**** ページ抜粋 ****

場合によっては、日本は私たちが想像している以上に急速に衰退してしまうかもしれない。それこそ、政治の無策によって貧困と格差が今より深刻化し、経済的な影響力も喪失して、もはや先進国であると見なされないような状況になるかもしれない。

どこかで日本が目覚めてくれて、不死鳥のように蘇ってくれるのであれば、それは日本人として非常にうれしいことなのだが、今の政治家の体たらくを見ていると、どうもそこまで強い希望は抱けない。

そもそも日本はアメリカの属国のような状況が続いている。日本がアメリカを追い抜いて繁栄するというのをアメリカが許すとは思えない。

そうであれば、今は一時的にドル安円高になったとしても、最終的にはドル高円安になっていく方向に賭けたほうがずっと勝率が高いということに気づくはずだ。円資産を持っているよりも、ドル資産を持っていたほうが「安全」なのだ。

だから、何らかの理由で円高になれば、「ドル資産が円換算で目減りした」ではなく、「円をドルに転換するのに最高の機会がきた」という部分にフォーカスを当てて、着実にドル資産を増やしていったほうがいい。

アメリカの株式市場には、世界を代表する優良企業《ブルーチップ》が大量にある。メガテック(Apple、Microsoft、NVIDIA、Google、Amazon、Meta)がその代表だが、それ以外にも、山ほど素晴らしい企業が存在している。

投資先に困ることはないだろう。いや、投資先に困る前に資金が足りなすぎて困るくらいの優良企業がそこにある。

ドル安の間は、こうした優良企業を買い漁るか、これらの企業をパッケージ化したETFを買い漁る絶好の機会でもある。ドル安円高で資産が目減りするとか、そんなことを考えて心配するよりも、ドル安円高という絶好の機会に買い漁ることができないことを心配すべきだ。

****

ドル資産についての文章から、「だから、何らかの理由で円高に」を含む語句で始まり「らいの優良企業がそこにある。」で終わる部分を、「優良企業」を「一流企業」に入れ替えたうえで書き出すこと。

**** 元データ ****

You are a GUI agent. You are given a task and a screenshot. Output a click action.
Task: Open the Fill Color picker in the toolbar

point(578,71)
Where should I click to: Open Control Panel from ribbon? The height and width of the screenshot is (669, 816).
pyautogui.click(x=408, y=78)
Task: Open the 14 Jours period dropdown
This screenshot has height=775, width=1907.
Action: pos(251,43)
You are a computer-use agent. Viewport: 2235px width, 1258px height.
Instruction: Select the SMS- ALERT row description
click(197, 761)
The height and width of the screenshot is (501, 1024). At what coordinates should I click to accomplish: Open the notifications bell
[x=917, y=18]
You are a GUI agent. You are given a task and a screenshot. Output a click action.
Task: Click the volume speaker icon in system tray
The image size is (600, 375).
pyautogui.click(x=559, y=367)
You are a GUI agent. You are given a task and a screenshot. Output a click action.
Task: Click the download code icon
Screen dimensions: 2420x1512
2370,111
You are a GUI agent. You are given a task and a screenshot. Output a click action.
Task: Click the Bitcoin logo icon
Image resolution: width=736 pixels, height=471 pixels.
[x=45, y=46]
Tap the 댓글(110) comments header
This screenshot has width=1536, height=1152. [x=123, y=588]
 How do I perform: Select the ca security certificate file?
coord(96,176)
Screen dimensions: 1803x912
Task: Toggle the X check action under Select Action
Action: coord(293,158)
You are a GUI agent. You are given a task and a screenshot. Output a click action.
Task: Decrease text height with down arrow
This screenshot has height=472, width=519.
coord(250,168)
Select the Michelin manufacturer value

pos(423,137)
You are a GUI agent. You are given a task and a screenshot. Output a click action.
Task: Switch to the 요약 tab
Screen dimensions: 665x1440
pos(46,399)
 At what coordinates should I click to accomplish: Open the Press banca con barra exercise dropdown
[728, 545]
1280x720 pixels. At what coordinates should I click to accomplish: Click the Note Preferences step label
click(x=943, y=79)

****

__作業の結果__.
だから、何らかの理由で円高になれば、「ドル資産が円換算で目減りした」ではなく、「円をドルに転換するのに最高の機会がきた」という部分にフォーカスを当てて、着実にドル資産を増やしていったほうがいい。

アメリカの株式市場には、世界を代表する一流企業《ブルーチップ》が大量にある。メガテック(Apple、Microsoft、NVIDIA、Google、Amazon、Meta)がその代表だが、それ以外にも、山ほど素晴らしい企業が存在している。

投資先に困ることはないだろう。いや、投資先に困る前に資金が足りなすぎて困るくらいの一流企業がそこにある。